THE REQUEST.
Reproduce the material verbatim from the line containing "Click the waist value 39" through the end of the material, including both ends, and output nothing else.

EXCERPTED DATA.
■ ■ ■ ■ ■ ■ ■

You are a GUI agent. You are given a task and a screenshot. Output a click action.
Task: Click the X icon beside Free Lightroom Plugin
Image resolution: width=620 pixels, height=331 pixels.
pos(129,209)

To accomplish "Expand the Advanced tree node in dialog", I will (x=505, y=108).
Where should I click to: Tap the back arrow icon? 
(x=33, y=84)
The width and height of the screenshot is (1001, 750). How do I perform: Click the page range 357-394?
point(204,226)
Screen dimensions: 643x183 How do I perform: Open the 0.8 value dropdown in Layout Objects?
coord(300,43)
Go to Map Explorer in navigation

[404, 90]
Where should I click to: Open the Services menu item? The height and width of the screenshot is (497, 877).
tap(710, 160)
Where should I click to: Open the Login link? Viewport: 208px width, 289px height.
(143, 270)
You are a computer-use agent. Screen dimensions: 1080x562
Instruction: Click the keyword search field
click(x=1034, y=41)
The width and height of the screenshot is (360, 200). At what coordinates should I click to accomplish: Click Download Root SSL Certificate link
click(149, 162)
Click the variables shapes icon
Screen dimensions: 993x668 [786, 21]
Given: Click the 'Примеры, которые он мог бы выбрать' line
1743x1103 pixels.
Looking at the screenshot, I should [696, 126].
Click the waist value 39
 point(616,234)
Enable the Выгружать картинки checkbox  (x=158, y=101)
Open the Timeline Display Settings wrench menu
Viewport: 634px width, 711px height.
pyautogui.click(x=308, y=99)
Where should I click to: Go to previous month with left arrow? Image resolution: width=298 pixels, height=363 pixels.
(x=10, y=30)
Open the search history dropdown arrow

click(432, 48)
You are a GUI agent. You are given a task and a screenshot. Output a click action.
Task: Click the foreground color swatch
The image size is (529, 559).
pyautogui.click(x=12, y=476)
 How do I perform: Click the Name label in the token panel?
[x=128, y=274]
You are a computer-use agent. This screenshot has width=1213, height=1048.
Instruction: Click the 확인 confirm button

■ ■ ■ ■ ■ ■ ■

RESULT OF THIS EXERCISE.
Click the waist value 39
 point(616,234)
Enable the Выгружать картинки checkbox  (x=158, y=101)
Open the Timeline Display Settings wrench menu
Viewport: 634px width, 711px height.
pyautogui.click(x=308, y=99)
Where should I click to: Go to previous month with left arrow? Image resolution: width=298 pixels, height=363 pixels.
(x=10, y=30)
Open the search history dropdown arrow

click(432, 48)
You are a GUI agent. You are given a task and a screenshot. Output a click action.
Task: Click the foreground color swatch
The image size is (529, 559).
pyautogui.click(x=12, y=476)
 How do I perform: Click the Name label in the token panel?
[x=128, y=274]
You are a computer-use agent. This screenshot has width=1213, height=1048.
Instruction: Click the 확인 confirm button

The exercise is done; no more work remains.